In one of the gravity defying moments in Cricket, a middle stump was removed but bails remained in place during a match in Melbourne Australia. It is an Indian-descent batsman Jatinder Singh found himself in a tough situation.
The incident occurred in a winter competition in Melbourne's north-west on Saturday when Singh was clean-bowled during a match against Strathmore Heights.
But in a strange way the two bails remained intact perching atop the other two undisturbed stumps.

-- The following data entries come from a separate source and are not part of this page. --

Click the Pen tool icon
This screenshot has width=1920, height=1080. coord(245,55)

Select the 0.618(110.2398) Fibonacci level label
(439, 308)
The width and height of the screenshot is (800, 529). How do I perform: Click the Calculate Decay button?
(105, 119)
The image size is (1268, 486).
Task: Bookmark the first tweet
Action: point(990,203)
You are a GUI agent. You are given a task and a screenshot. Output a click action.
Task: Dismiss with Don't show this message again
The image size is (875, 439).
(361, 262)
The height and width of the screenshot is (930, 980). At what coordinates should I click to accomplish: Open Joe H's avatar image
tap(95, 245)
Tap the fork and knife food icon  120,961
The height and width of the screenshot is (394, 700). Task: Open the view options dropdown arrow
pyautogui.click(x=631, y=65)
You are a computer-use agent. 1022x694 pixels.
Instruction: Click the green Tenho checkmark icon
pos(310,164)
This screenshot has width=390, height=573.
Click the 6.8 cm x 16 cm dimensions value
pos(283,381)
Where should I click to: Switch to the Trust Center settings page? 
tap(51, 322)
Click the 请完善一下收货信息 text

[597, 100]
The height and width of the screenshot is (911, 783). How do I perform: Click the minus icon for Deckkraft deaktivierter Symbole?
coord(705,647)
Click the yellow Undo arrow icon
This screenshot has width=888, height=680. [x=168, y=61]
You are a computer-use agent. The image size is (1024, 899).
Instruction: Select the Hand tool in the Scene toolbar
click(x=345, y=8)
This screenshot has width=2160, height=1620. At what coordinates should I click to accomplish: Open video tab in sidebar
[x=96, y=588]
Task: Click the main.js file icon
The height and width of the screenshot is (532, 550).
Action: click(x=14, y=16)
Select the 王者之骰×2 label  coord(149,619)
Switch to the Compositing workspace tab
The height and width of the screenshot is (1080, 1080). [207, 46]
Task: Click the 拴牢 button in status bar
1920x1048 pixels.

After some deliberation, Singh was correctly given out, though the umpires could have been forgiven had they come to the opposite conclusion. Law 28 of the Marylebone Cricket Club's Laws of Cricket dictates, "the disturbance of a bail, whether temporary or not, shall not constitute its complete removal from the top of the stumps", meaning just because the bails had moved, it doesn't necessarily mean it's out. The MCC-produced Tom Smith's Cricket Umpiring and Scoring spells goes into more detail; if both bails remain "on top" of the stumps, or if any part of a displaced bail is above unbroken stumps, the stumps are not deemed to be 'down'.
In this case, both bails were on top of stumps, right? The bails weren't "displaced", and they were both technically above "unbroken stumps", weren't they? Sure, but keen cricket followers would of course know the first part of Law 28 also states that a wicket is considered down if a stump is "struck out of the ground".